RECORDS FOR THE TASK |
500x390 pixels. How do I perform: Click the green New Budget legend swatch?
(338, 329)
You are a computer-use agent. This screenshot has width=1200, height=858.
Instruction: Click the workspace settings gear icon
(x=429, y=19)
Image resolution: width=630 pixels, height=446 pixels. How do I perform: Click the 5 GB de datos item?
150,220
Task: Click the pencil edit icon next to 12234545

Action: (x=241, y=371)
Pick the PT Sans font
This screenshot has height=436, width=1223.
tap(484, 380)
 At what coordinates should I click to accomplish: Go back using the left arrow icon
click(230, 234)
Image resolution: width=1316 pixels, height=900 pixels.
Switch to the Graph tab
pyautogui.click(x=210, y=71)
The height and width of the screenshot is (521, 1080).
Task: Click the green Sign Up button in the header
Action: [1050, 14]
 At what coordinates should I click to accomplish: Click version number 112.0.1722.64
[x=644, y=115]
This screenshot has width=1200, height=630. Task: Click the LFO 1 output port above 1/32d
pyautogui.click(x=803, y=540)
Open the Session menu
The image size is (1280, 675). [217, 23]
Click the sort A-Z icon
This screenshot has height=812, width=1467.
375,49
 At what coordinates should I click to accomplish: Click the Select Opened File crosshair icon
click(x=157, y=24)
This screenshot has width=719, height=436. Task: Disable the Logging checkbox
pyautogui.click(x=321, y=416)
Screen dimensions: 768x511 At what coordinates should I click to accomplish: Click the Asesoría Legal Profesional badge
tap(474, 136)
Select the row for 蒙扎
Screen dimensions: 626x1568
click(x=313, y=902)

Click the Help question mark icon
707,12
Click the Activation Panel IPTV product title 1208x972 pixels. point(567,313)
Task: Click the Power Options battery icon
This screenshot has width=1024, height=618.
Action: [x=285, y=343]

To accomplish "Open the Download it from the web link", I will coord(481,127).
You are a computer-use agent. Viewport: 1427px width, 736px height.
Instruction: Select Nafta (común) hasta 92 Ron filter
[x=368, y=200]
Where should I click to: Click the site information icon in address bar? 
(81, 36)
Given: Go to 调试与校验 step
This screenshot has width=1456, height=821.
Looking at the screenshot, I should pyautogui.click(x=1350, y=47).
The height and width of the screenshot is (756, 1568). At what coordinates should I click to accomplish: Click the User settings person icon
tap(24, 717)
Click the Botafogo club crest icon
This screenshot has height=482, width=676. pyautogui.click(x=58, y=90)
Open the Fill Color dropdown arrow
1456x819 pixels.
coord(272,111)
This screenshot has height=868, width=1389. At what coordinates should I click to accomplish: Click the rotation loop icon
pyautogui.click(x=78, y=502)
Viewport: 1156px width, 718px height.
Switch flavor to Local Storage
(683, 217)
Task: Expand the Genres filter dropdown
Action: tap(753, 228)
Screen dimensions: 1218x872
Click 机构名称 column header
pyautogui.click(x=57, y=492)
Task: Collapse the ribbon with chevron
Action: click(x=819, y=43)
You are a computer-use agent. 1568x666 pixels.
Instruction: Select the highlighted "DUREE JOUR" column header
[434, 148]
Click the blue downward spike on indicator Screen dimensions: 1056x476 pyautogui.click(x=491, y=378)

AIM OF THE TASK |
Give every line of the data above as a numbered list, leaving out the blank lines.

THE RESPONSE |
1. 500x390 pixels. How do I perform: Click the green New Budget legend swatch?
2. (338, 329)
3. You are a computer-use agent. This screenshot has width=1200, height=858.
4. Instruction: Click the workspace settings gear icon
5. (x=429, y=19)
6. Image resolution: width=630 pixels, height=446 pixels. How do I perform: Click the 5 GB de datos item?
7. 150,220
8. Task: Click the pencil edit icon next to 12234545
9. Action: (x=241, y=371)
10. Pick the PT Sans font
11. This screenshot has height=436, width=1223.
12. tap(484, 380)
13.  At what coordinates should I click to accomplish: Go back using the left arrow icon
14. click(230, 234)
15. Image resolution: width=1316 pixels, height=900 pixels.
16. Switch to the Graph tab
17. pyautogui.click(x=210, y=71)
18. The height and width of the screenshot is (521, 1080).
19. Task: Click the green Sign Up button in the header
20. Action: [1050, 14]
21.  At what coordinates should I click to accomplish: Click version number 112.0.1722.64
22. [x=644, y=115]
23. This screenshot has width=1200, height=630. Task: Click the LFO 1 output port above 1/32d
24. pyautogui.click(x=803, y=540)
25. Open the Session menu
26. The image size is (1280, 675). [217, 23]
27. Click the sort A-Z icon
28. This screenshot has height=812, width=1467.
29. 375,49
30.  At what coordinates should I click to accomplish: Click the Select Opened File crosshair icon
31. click(x=157, y=24)
32. This screenshot has width=719, height=436. Task: Disable the Logging checkbox
33. pyautogui.click(x=321, y=416)
34. Screen dimensions: 768x511 At what coordinates should I click to accomplish: Click the Asesoría Legal Profesional badge
35. tap(474, 136)
36. Select the row for 蒙扎
37. Screen dimensions: 626x1568
38. click(x=313, y=902)
39. Click the Help question mark icon
40. 707,12
41. Click the Activation Panel IPTV product title 1208x972 pixels. point(567,313)
42. Task: Click the Power Options battery icon
43. This screenshot has width=1024, height=618.
44. Action: [x=285, y=343]
45. To accomplish "Open the Download it from the web link", I will coord(481,127).
46. You are a computer-use agent. Viewport: 1427px width, 736px height.
47. Instruction: Select Nafta (común) hasta 92 Ron filter
48. [x=368, y=200]
49. Where should I click to: Click the site information icon in address bar? 
50. (81, 36)
51. Given: Go to 调试与校验 step
52. This screenshot has width=1456, height=821.
53. Looking at the screenshot, I should pyautogui.click(x=1350, y=47).
54. The height and width of the screenshot is (756, 1568). At what coordinates should I click to accomplish: Click the User settings person icon
55. tap(24, 717)
56. Click the Botafogo club crest icon
57. This screenshot has height=482, width=676. pyautogui.click(x=58, y=90)
58. Open the Fill Color dropdown arrow
59. 1456x819 pixels.
60. coord(272,111)
61. This screenshot has height=868, width=1389. At what coordinates should I click to accomplish: Click the rotation loop icon
62. pyautogui.click(x=78, y=502)
63. Viewport: 1156px width, 718px height.
64. Switch flavor to Local Storage
65. (683, 217)
66. Task: Expand the Genres filter dropdown
67. Action: tap(753, 228)
68. Screen dimensions: 1218x872
69. Click 机构名称 column header
70. pyautogui.click(x=57, y=492)
71. Task: Collapse the ribbon with chevron
72. Action: click(x=819, y=43)
73. You are a computer-use agent. 1568x666 pixels.
74. Instruction: Select the highlighted "DUREE JOUR" column header
75. [434, 148]
76. Click the blue downward spike on indicator Screen dimensions: 1056x476 pyautogui.click(x=491, y=378)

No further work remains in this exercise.